+++ QUOTED TEXT
Why It Matters: FastAPI’s built-in BackgroundTasks runs tasks after the response but within the same request lifecycle—if the process crashes mid-task, the task is lost. An explicit queue with a persistent worker survives individual request failures. For business-critical operations (payment processing, compliance audit logs, contractual webhook deliveries), use a persistent external queue (Celery with Redis/RabbitMQ, Arq, or AWS SQS) that survives process restarts. The in-process queue shown here is appropriate for best-effort, low-criticality tasks in single-instance deployments.
Example 70: WebSocket with Authentication
Authenticate WebSocket connections during the handshake phase using query parameters or subprotocol headers, since WebSocket connections cannot carry custom request headers after the initial HTTP upgrade.
# main.py - Authenticated WebSocket connections
import asyncio
from typing import Optional
from fastapi import FastAPI, WebSocket, WebSocketDisconnect, Query, status
from jose import JWTError, jwt
app = FastAPI()
SECRET_KEY = "your-secret-key-min-32-chars"
ALGORITHM = "HS256"
def decode_token(token: str) -> Optional[dict]:
try:
payload = jwt.decode(token, SECRET_KEY, algorithms=[ALGORITHM])
return payload # => Returns decoded payload with user info
except JWTError:
return None # => Invalid token: return None
active_users: dict[str, WebSocket] = {}
# => username -> WebSocket mapping
@app.websocket("/ws")
async def authenticated_ws(
websocket: WebSocket,
token: str = Query(...), # => Token passed as query parameter
# => ws://host/ws?token=eyJhbGci...
# => WebSocket HTTP upgrade allows query params
):
payload = decode_token(token)
if payload is None:
await websocket.close(code=status.WS_1008_POLICY_VIOLATION)
# => 1008: Policy violation (auth failure)
# => Close BEFORE accept() = reject the connection
return # => Exit handler immediately
username = payload.get("sub", "unknown")
await websocket.accept() # => Accept only after auth succeeds
# => All auth happens before this line
active_users[username] = websocket
try:
await websocket.send_json({"event": "connected", "username": username})
# => Notify client of successful connection
while True:
data = await websocket.receive_json()
# => receive_json(): parse incoming JSON message
message_type = data.get("type")
if message_type == "broadcast":
# Broadcast to all authenticated users
for user, ws in list(active_users.items()):
try:
await ws.send_json({
"from": username,
"message": data.get("message"),
})
except Exception:
del active_users[user] # => Remove disconnected users
except WebSocketDisconnect:
active_users.pop(username, None)
++++++
DIRECTION 1 - According to the FastAPI excerpt, what happens to a BackgroundTasks task if the process crashes mid-task?
DIRECTION 2 - Write out the stretch of the FastAPI excerpt from "Example 70: WebSocket" through "jwt.decode(token, SECRET_KEY, algorithms=[ALGORITHM])".
DIRECTION 3 - For each statement, answer yes or no according to the FastAPI excerpt, and quote the words that decide it: (a) The in-process queue is recommended for payment processing. (b) The WebSocket token is passed as a query parameter. (c) The handler calls accept() before it checks the token.
Use only the FastAPI excerpt.
+++ RECORD LIST
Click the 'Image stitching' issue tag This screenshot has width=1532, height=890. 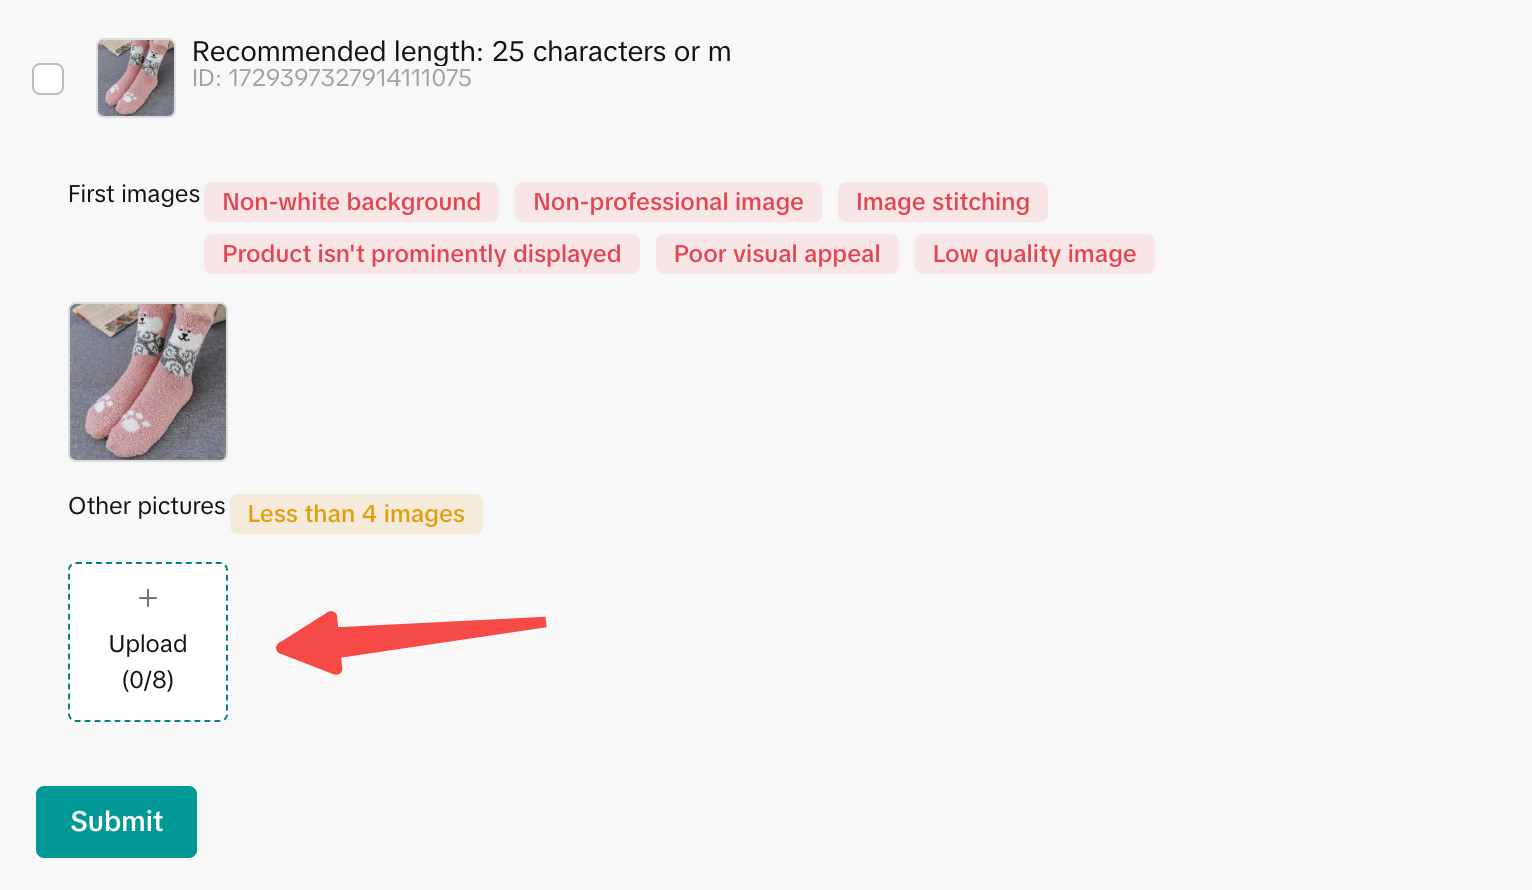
++++++
+++ RECORD LIST
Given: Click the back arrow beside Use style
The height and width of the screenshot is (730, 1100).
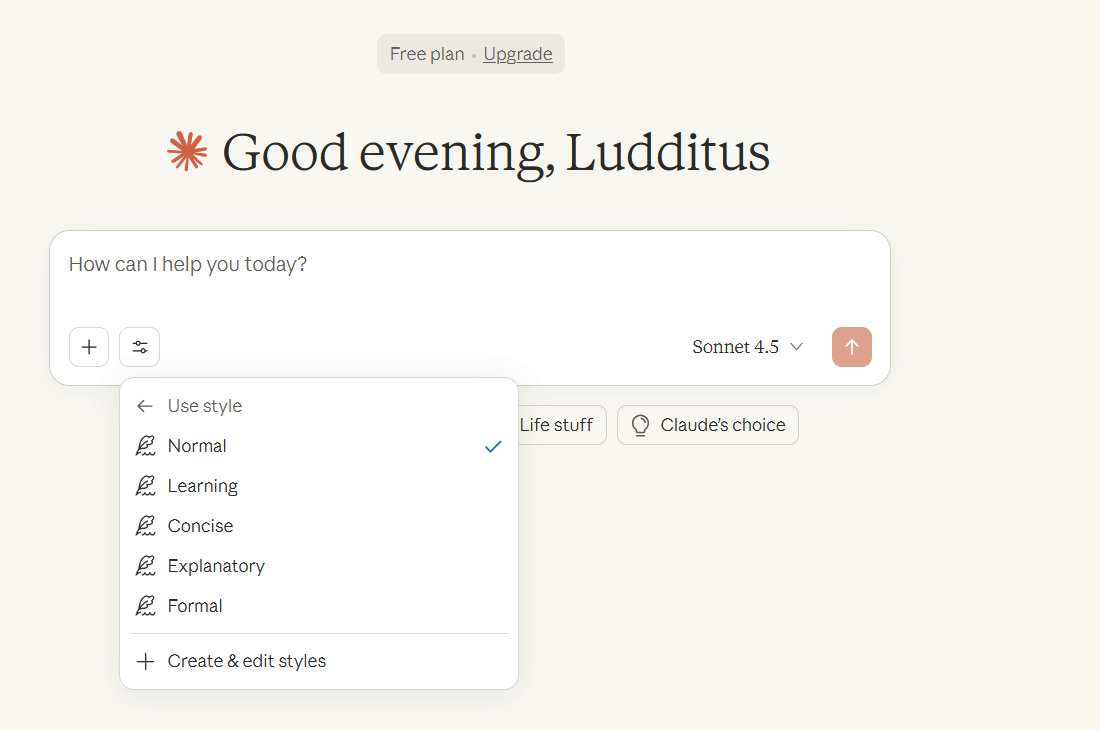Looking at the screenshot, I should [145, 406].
++++++
ANSWER 1 - The task is lost.

ANSWER 2 -
Example 70: WebSocket with Authentication
Authenticate WebSocket connections during the handshake phase using query parameters or subprotocol headers, since WebSocket connections cannot carry custom request headers after the initial HTTP upgrade.
# main.py - Authenticated WebSocket connections
import asyncio
from typing import Optional
from fastapi import FastAPI, WebSocket, WebSocketDisconnect, Query, status
from jose import JWTError, jwt
app = FastAPI()
SECRET_KEY = "your-secret-key-min-32-chars"
ALGORITHM = "HS256"
def decode_token(token: str) -> Optional[dict]:
try:
payload = jwt.decode(token, SECRET_KEY, algorithms=[ALGORITHM])

ANSWER 3 -
(a) No: "The in-process queue shown here is appropriate for best-effort, low-criticality tasks in single-instance deployments."
(b) Yes: "Token passed as query parameter"
(c) No: "Accept only after auth succeeds"